Selected extract:
#####

Tyler Young: Please tell us about your background and how you became involved with the San Pedro Creek Improvements Project.

Jeffrey Mitchell: Interestingly for an article in a municipal water publication, my background is in structural engineering. I received my bachelor’s and master’s degrees from the University of Texas at Austin. After that, I went to work for a local engineering and architecture firm in San Antonio, which soon became part of the HDR Engineering, Inc., family, and I practiced structural engineering with a focus on civil works. I primarily worked on water and wastewater infrastructure projects for the first 15 years of my career. I was mostly technically focused on civil and infrastructure projects and worked in several of the HDR offices across the nation.

In the early 2000s, when I moved back to San Antonio from the eastern United States, I began work on an important series of local projects for the San Antonio River Authority. These were an expansion and extension of what is commonly called the downtown River Walk. To us, it was called the Museum Reach of the San Antonio River and encompassed both the Urban and Park Segments. The Urban Segment involved extending linear park amenities along the San Antonio River about 1⅓ miles from where they had stopped in the downtown area back in the 1930s. This area of the San Antonio River had essentially become a forgotten drainage ditch and was not fully developed. When construction on the project finished in May 2009, we had improved flood control, expanded linear park amenities, improved public access, and allowed riverboats to travel from the downtown area to the Pearl redevelopment. This sparked a lot of excitement in the San Antonio community. At the beginning of the project, I was the structural engineer, but due to internal staffing changes I found myself in charge of most of the engineering design and management for the project. This marked a transition for me from the purely technical focus of structural engineering to the broader scope of design team and project management. But my roots were still structural. The Park Segment projects continued to extend accessible trails and amenities from the end of the Urban Segment up into Breckenridge Park. Construction wrapped up around 2014.

As these projects were winding through to completion, our client, the San Antonio River Authority, working as project manager for Bexar County, continued its mission of river improvements by launching the San Pedro Creek Improvements Project. The goals of this project were similar to those of the Museum Reach projects—flood control, linear park-like amenities, local art, water quality improvement, pedestrian connectivity, and economic development—but were applied to a different historic waterway in downtown San Antonio, and with a very different artistic vision. The San Pedro Creek Project started to be a local conversation around 2010 and 2011. A professional engineering study and report were launched. HDR was not a part of that, but when the final design for the San Pedro Creek Project came out for proposal in late 2013, we became involved. The San Antonio River Authority was pleased with the work we had done on the Museum Reach projects, so they requested HDR’s involvement in the San Pedro Creek Improvements Project, and I was fortunate to be a part of that.

Tyler Young: What sparked the need for the San Pedro Creek Improvements Project?

#####

Stored data:
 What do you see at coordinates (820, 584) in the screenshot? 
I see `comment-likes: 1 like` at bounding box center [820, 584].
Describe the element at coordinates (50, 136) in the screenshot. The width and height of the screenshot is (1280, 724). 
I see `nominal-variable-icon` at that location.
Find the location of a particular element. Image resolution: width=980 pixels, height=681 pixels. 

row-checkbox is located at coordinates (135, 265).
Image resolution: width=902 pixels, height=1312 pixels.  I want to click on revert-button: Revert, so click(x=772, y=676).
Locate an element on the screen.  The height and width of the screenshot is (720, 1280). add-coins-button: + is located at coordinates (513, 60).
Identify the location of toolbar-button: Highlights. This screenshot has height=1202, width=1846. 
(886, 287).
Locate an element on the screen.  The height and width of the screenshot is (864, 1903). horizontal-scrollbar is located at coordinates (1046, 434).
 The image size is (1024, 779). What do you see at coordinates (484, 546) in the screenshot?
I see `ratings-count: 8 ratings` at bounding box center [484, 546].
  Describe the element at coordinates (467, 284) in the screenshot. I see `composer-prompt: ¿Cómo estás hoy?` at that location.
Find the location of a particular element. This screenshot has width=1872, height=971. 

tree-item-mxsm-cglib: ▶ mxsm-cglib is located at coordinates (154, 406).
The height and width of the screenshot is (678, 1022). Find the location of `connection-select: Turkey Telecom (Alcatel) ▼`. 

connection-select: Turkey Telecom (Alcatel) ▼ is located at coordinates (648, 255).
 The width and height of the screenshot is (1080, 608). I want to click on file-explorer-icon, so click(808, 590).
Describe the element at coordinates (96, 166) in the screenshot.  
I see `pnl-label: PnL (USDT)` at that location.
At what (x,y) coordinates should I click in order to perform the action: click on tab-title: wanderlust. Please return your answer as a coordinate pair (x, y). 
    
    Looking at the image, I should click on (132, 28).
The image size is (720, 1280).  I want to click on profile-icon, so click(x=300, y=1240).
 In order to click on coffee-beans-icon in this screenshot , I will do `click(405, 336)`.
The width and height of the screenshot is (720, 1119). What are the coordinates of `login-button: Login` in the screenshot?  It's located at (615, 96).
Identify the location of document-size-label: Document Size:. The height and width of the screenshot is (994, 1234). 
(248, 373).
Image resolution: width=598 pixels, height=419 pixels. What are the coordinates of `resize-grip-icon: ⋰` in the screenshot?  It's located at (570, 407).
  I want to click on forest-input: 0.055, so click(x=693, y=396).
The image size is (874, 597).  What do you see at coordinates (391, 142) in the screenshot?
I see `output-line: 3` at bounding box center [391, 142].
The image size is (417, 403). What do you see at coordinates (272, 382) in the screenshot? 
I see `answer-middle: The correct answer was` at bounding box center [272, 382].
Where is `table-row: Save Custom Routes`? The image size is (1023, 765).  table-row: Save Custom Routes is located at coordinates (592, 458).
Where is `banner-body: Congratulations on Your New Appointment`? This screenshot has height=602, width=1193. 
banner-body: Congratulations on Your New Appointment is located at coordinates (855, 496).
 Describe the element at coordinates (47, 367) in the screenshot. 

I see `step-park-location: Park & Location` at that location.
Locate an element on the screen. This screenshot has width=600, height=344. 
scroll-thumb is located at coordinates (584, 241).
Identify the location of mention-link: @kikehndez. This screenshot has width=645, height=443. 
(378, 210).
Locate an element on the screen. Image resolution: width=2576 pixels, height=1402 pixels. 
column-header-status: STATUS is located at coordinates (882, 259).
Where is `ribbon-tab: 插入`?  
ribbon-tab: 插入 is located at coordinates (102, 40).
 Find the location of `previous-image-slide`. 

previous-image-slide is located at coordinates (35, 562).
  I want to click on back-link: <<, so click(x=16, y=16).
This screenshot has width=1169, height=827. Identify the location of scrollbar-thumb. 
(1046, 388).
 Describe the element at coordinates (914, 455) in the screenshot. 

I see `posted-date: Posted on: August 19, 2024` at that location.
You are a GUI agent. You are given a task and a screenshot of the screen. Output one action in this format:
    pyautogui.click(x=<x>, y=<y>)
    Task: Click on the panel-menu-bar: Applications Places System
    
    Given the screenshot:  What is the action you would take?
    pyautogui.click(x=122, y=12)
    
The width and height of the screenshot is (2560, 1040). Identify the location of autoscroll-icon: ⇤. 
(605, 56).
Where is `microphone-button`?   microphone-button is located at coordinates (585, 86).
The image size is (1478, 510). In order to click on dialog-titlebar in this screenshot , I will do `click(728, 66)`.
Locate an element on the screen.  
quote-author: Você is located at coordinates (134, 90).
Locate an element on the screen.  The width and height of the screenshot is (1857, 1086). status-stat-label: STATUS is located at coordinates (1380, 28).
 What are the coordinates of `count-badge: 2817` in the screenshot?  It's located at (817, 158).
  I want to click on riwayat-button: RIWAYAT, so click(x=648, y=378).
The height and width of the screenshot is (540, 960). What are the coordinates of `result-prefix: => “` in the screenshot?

#####

Questions to answer:
a - Set down, word for word, the part of the interview that opens with the words containing "Tyler Young: Please" and closes with "across the nation.".
b - According to the interview, when did the final design for the San Pedro Creek Project come out for proposal?
Rely only on the interview about the San Pedro Creek Improvements Project.

Responses in order:
a -
Tyler Young: Please tell us about your background and how you became involved with the San Pedro Creek Improvements Project.

Jeffrey Mitchell: Interestingly for an article in a municipal water publication, my background is in structural engineering. I received my bachelor’s and master’s degrees from the University of Texas at Austin. After that, I went to work for a local engineering and architecture firm in San Antonio, which soon became part of the HDR Engineering, Inc., family, and I practiced structural engineering with a focus on civil works. I primarily worked on water and wastewater infrastructure projects for the first 15 years of my career. I was mostly technically focused on civil and infrastructure projects and worked in several of the HDR offices across the nation.

b - In late 2013.